Prior to 2001, a custodial mother could relocate with her child even though the non-custodial father would be remaining in Colorado and objected to the move. As long as certain conditions were met, the court almost always granted the move.
Now, though, any move of a custodial parent must be in the best interests of the child, according to updated Colorado child relocation laws.
Since Colorado began using the “best interests of the child doctrine” as a determining factor in parental relocation, the court does not automatically grant a presumption or advantage to either parent. Neither do they allocate the burden of proof to either parent.
However, within the “best interests” criteria, several points must be addressed by the court:
- The reason or reasons for the relocation must be provided. Is it because of a job transfer or better job-finding prospects?
- The non-custodial parent’s objection must be given.
- The court then looks at the historical relationship of the child with each parent. For example, did the non-custodial dad show a pattern of engaging in as much parenting time as possible with the child?
- The court will review the quality and opportunity for the child’s education at each location.
- The judge will also want to know if the child will have access to extended family.
- The relocating custodial mother must provide what she believes is the advantage to the child of remaining with her as the primary caregiver.
- The custodial mother must provide the court with what she believes will be the impact of the move on the child.
- If the custodial mother is allowed to relocate with the child, will a reasonable parenting time schedule be possible for both parents?
- If the child is mature enough to express his or her own preference, he or she will be given an opportunity to do that.
- The current adjustment of the child to his/her home, school, and community will be considered.

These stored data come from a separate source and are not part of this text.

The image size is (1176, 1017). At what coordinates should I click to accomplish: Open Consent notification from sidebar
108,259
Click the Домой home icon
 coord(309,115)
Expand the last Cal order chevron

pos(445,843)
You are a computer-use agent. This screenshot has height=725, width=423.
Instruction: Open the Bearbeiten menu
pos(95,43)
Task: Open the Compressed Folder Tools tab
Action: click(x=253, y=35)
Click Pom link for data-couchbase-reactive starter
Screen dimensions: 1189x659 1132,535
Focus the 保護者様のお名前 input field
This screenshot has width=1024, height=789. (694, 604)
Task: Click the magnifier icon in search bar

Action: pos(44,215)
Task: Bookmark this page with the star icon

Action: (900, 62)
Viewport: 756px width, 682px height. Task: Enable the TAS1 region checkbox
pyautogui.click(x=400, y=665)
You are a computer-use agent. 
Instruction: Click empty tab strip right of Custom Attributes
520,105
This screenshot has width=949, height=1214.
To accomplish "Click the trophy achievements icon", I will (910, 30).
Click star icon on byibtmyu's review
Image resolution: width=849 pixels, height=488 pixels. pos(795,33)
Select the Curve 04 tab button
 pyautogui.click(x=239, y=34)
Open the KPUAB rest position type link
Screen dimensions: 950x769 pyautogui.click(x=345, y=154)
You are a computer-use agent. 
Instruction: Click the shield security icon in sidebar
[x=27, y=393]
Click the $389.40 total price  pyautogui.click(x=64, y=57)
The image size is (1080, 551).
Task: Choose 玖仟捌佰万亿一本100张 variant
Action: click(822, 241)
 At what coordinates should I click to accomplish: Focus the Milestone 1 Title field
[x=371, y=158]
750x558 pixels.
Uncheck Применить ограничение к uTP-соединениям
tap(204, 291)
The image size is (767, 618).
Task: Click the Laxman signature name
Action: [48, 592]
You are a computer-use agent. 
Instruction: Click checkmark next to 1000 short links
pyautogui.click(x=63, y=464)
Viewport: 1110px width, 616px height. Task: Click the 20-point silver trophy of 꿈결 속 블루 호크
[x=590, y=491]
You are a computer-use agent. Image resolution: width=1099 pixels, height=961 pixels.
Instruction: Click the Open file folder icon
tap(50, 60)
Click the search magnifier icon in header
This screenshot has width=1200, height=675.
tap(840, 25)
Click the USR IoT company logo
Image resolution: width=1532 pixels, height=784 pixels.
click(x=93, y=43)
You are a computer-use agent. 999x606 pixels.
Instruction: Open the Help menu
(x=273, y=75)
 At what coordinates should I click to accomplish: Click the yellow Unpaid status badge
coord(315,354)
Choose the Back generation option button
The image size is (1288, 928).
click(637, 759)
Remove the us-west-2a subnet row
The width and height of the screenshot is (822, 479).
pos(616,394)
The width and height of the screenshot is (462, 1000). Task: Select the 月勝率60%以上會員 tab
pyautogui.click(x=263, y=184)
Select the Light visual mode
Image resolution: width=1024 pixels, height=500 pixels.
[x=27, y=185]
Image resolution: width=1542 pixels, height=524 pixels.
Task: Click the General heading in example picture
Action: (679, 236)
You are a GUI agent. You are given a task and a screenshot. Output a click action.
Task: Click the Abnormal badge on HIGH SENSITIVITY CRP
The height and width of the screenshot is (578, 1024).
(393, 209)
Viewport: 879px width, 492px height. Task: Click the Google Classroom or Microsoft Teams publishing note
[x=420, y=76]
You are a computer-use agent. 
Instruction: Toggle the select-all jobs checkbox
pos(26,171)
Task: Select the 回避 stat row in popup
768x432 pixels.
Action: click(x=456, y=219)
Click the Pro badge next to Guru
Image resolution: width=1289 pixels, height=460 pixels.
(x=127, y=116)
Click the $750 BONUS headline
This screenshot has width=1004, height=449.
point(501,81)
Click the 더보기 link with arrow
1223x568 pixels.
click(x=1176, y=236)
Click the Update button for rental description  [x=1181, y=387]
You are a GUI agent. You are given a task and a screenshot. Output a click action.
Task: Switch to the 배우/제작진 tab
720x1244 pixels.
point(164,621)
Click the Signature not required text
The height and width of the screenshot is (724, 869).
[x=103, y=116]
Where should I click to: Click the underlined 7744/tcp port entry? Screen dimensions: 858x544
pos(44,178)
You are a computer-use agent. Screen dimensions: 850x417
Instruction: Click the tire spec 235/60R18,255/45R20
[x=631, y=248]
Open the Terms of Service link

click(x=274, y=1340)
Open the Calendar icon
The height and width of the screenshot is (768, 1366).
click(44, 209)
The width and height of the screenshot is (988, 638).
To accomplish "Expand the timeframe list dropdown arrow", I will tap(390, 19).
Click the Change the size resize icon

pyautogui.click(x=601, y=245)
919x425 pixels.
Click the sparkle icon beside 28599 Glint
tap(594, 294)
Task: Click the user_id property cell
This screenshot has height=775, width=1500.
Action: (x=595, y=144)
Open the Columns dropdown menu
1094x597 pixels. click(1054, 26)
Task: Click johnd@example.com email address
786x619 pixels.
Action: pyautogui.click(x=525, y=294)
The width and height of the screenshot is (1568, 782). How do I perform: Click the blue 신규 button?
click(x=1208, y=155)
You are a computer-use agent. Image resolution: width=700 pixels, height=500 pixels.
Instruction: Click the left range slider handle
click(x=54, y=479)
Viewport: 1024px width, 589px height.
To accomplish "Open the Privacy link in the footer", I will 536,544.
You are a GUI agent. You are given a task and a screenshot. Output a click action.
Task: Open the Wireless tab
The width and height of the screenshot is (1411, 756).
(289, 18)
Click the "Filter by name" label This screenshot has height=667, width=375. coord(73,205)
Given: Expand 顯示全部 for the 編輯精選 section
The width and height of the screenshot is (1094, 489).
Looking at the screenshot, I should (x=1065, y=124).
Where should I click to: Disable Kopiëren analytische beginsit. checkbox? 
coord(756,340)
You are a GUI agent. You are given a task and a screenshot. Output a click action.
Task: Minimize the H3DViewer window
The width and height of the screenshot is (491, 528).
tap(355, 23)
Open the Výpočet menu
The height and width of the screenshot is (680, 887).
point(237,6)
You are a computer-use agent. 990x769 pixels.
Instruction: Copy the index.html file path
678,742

- The mental and physical health of the child and both parents will be carefully scrutinized.
- The court will investigate if either parent was the perpetrator of child abuse, neglect, or domestic violence.
- The court will want to know if the parents’ value system represents time, commitment, and mutual support.
- Last, the judge overseeing a relocation case will want to have a clear understanding of each parent’s ability to place the child’s needs ahead of his and her own.
Long-Distance Parenting Plan
If the parent is allowed to relocate with the child, a long-distance parenting plan must be negotiated and provided to the court. Commonly, a child will live with the mother during the school year and the father during the summer months or vice versa.
An arrangement for paying the child’s travel expenses will have to be agreed upon between the parents. The payment of child support may need to be adjusted, also.
The more recent law also states that relocation does not necessarily have to be out of state. Relocation within the state of Colorado is subject to the same determining criteria.
How To Fight Relocation
If your child’s mother has told you that she will be moving out of state, it is important to consult with a Colorado family law attorney as soon as possible because time limits will apply.
Your ex-wife may be under the impression that she can relocate because she is the custodial parent. However, current relocation law will make it much more difficult for her to move your child to a new location without rigorous evaluation by the court.